As technology and artistry evolve, the landscape of the photographic universe is changing. Binary data have replaced chemical emulsions as the dominant medium for storing the impressions of light, and most photographers today engage in very different processes than their predecessors. At the margins of contemporary photography, some artists are pushing even further, broadening conceptions and hallenging preconceptions, asking viewers to consider what photography is and what it could be. Among these artists are several working in southern California today, including Ricardo Rodríguez, Daryl Peveto, James Dewhirst, Sarah Sinclair, Jesse Groves, Loredana Gaudiuso, Sang-Hoon Lee, and Paul Myers.
Photography is personal.
Daryl Peveto is a Southern California photographer with a passion for social documentary storytelling. Over the last few years he has worked on a range of projects detailing subjects ranging from American nomads to the black market economies of Peru. His work has been recognized by PDN, Fraction Magazine and F8. Among his recent projects is (re)SOURCE, a look at we collect, manage and use energy resources. These images were created through multiple exposures on film captured with a Holga toy camera.
Photography is the recycling of reality.

Ricardo Rodríguez is a photographer, curator, and multimedia artist from Puerto Rico. His photographic works are highly conceptual, blurring the line between reality and representation. The work shown here consists of unmanipulated images of objects that are not what they appear to be. The pieces challenge preconceptions of verisimilitude by toying with common visual associations, exploring and exploiting the thin line between perception and deception.
Photography is turning an ordinary scene into something extraordinary.

James Dewhirst is a photographer born and raised on the plains of North Dakota whonow calls California home. A talented and technically trained photographer, he has in recent years begun to experiment with his capture process in an effort to find new artistic outlets and remove himself from the rigidity of technical work. One such experiment involved the design and fabrication of a mount that would allow him to take long exposures of car trips. The resulting imagery, which combines aspects of color field painting and early expressionism, provides a new and interesting perspective on memory and experience.
Photography is full of unexplored potential.

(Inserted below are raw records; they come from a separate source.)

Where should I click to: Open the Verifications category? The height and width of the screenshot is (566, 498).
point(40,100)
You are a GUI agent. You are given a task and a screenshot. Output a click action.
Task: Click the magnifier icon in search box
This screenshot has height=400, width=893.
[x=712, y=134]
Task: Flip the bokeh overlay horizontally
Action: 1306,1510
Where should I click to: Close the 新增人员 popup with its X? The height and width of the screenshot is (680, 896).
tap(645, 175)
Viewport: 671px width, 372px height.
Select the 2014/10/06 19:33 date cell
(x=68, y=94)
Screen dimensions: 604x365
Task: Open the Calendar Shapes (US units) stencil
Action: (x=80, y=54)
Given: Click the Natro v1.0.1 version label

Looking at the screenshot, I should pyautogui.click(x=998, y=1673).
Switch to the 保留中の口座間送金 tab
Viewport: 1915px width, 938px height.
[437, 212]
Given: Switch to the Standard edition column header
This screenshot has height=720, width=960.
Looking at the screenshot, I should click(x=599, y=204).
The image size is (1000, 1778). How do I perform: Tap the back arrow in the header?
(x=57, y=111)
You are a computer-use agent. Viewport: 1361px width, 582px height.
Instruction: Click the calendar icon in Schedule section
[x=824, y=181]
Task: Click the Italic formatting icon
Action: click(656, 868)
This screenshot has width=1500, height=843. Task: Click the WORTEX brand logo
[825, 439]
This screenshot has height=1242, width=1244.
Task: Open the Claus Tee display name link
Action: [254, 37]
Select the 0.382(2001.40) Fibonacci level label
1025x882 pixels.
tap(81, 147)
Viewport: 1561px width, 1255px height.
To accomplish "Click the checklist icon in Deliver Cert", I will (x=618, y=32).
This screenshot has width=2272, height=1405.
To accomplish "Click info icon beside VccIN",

Sarah Sinclair is a photographer and graphic artist from northern California who has migrated south. A rather short artistic attention span has led her in many directions, with much of her most recent work exploring abstraction, expression, and an archeology of the photographic process. The work featured here is a sampling of Sinclair’s expressionistic darkroom paintings made from film, fix, and other photographic chemicals. Produced entirely without a camera or optical manipulation of any sort, the pieces lie somewhere between traditional photography and painting.
Photography is an ever-changing space for dialogue between society and the humanity that inhabits it.
Jesse Groves is a photographer and gallery curator transplanted to Southern Californiafrom New England. Much of his work involves an artistic exploration of the forms relationships that make up the world and the human space within it. The work shown here is part of an ongoing project to create portraits by overlaying exposures taken at different times, usually several minutes apart. The resulting images represent both a departure from and a respect for traditional techniques.
Photography is creativity, innovation, expression, and art.
Loredana Gaudiuso is a photographer and printmaker who hails originally from Bogotá, Colombia, but has lived in California for more than a decade. Among her many artistic pursuits, she produces collage-like prints on paper utilizing and manipulating photographic sources. She uses her camera, found photographs, and photomanipulation software to produce the imagery seen in her designs. Featured here are several such pieces representing a spectrum of Gaudiuso’s printmaking techniques, which include
woodblock printing, linocut, and etching.
Photoraphy is the reflection of an artist and his philosophy.

Sang-Hoon Lee is a photographer and multimedia artist from South Korea. His work ranges from traditional photography to installation and found object art. The work shown here is part of series for which Lee makes diorama-like paper constructions, which he shoots in black and white with a medium-format film camera. The resulting images represent an imaginative universe of Lee’s own creation rooted not in truth buy in the sheer exploratory power of thought.